The data:
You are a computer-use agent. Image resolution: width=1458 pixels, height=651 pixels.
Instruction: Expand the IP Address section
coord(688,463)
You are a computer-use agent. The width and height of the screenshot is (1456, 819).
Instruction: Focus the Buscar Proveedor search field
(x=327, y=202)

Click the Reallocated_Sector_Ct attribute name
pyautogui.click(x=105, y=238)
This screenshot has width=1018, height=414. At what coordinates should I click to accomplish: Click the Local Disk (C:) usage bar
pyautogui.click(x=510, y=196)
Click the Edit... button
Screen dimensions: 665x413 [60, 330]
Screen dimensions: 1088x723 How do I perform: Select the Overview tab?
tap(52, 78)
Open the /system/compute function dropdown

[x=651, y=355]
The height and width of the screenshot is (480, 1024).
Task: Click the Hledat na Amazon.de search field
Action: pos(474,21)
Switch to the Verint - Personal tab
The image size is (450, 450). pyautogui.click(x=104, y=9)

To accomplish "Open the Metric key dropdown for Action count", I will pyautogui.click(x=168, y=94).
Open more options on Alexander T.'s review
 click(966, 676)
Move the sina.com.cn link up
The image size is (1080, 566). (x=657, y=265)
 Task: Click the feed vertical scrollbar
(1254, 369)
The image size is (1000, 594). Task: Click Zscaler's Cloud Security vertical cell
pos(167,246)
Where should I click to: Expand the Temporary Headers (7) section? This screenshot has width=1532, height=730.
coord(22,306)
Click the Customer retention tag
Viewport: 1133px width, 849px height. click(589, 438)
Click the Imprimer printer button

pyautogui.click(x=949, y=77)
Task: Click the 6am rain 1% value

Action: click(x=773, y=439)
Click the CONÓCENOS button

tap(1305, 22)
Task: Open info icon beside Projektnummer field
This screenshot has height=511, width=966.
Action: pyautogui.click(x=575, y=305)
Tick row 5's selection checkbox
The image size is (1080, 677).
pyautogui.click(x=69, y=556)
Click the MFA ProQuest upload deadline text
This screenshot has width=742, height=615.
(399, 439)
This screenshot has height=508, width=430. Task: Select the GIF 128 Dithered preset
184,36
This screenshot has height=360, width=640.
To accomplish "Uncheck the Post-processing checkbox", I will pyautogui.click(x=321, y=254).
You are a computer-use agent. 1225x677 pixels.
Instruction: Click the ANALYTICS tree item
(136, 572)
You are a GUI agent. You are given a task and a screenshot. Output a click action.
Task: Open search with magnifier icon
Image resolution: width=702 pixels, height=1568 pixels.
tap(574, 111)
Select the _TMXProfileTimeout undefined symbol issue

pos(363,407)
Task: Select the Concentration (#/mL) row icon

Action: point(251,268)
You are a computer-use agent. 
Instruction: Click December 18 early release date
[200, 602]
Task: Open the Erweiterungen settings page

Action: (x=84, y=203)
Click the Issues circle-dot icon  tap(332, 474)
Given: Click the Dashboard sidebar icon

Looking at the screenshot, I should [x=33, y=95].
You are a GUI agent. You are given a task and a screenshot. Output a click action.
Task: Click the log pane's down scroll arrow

Your instructions: Your answer should consist of every record, restated exactly.

Problem solution:
You are a computer-use agent. Image resolution: width=1458 pixels, height=651 pixels.
Instruction: Expand the IP Address section
coord(688,463)
You are a computer-use agent. The width and height of the screenshot is (1456, 819).
Instruction: Focus the Buscar Proveedor search field
(x=327, y=202)

Click the Reallocated_Sector_Ct attribute name
pyautogui.click(x=105, y=238)
This screenshot has width=1018, height=414. At what coordinates should I click to accomplish: Click the Local Disk (C:) usage bar
pyautogui.click(x=510, y=196)
Click the Edit... button
Screen dimensions: 665x413 [60, 330]
Screen dimensions: 1088x723 How do I perform: Select the Overview tab?
tap(52, 78)
Open the /system/compute function dropdown

[x=651, y=355]
The height and width of the screenshot is (480, 1024).
Task: Click the Hledat na Amazon.de search field
Action: pos(474,21)
Switch to the Verint - Personal tab
The image size is (450, 450). pyautogui.click(x=104, y=9)

To accomplish "Open the Metric key dropdown for Action count", I will pyautogui.click(x=168, y=94).
Open more options on Alexander T.'s review
 click(966, 676)
Move the sina.com.cn link up
The image size is (1080, 566). (x=657, y=265)
 Task: Click the feed vertical scrollbar
(1254, 369)
The image size is (1000, 594). Task: Click Zscaler's Cloud Security vertical cell
pos(167,246)
Where should I click to: Expand the Temporary Headers (7) section? This screenshot has width=1532, height=730.
coord(22,306)
Click the Customer retention tag
Viewport: 1133px width, 849px height. click(589, 438)
Click the Imprimer printer button

pyautogui.click(x=949, y=77)
Task: Click the 6am rain 1% value

Action: click(x=773, y=439)
Click the CONÓCENOS button

tap(1305, 22)
Task: Open info icon beside Projektnummer field
This screenshot has height=511, width=966.
Action: pyautogui.click(x=575, y=305)
Tick row 5's selection checkbox
The image size is (1080, 677).
pyautogui.click(x=69, y=556)
Click the MFA ProQuest upload deadline text
This screenshot has width=742, height=615.
(399, 439)
This screenshot has height=508, width=430. Task: Select the GIF 128 Dithered preset
184,36
This screenshot has height=360, width=640.
To accomplish "Uncheck the Post-processing checkbox", I will pyautogui.click(x=321, y=254).
You are a computer-use agent. 1225x677 pixels.
Instruction: Click the ANALYTICS tree item
(136, 572)
You are a GUI agent. You are given a task and a screenshot. Output a click action.
Task: Open search with magnifier icon
Image resolution: width=702 pixels, height=1568 pixels.
tap(574, 111)
Select the _TMXProfileTimeout undefined symbol issue

pos(363,407)
Task: Select the Concentration (#/mL) row icon

Action: point(251,268)
You are a computer-use agent. 
Instruction: Click December 18 early release date
[200, 602]
Task: Open the Erweiterungen settings page

Action: (x=84, y=203)
Click the Issues circle-dot icon  tap(332, 474)
Given: Click the Dashboard sidebar icon

Looking at the screenshot, I should [x=33, y=95].
You are a GUI agent. You are given a task and a screenshot. Output a click action.
Task: Click the log pane's down scroll arrow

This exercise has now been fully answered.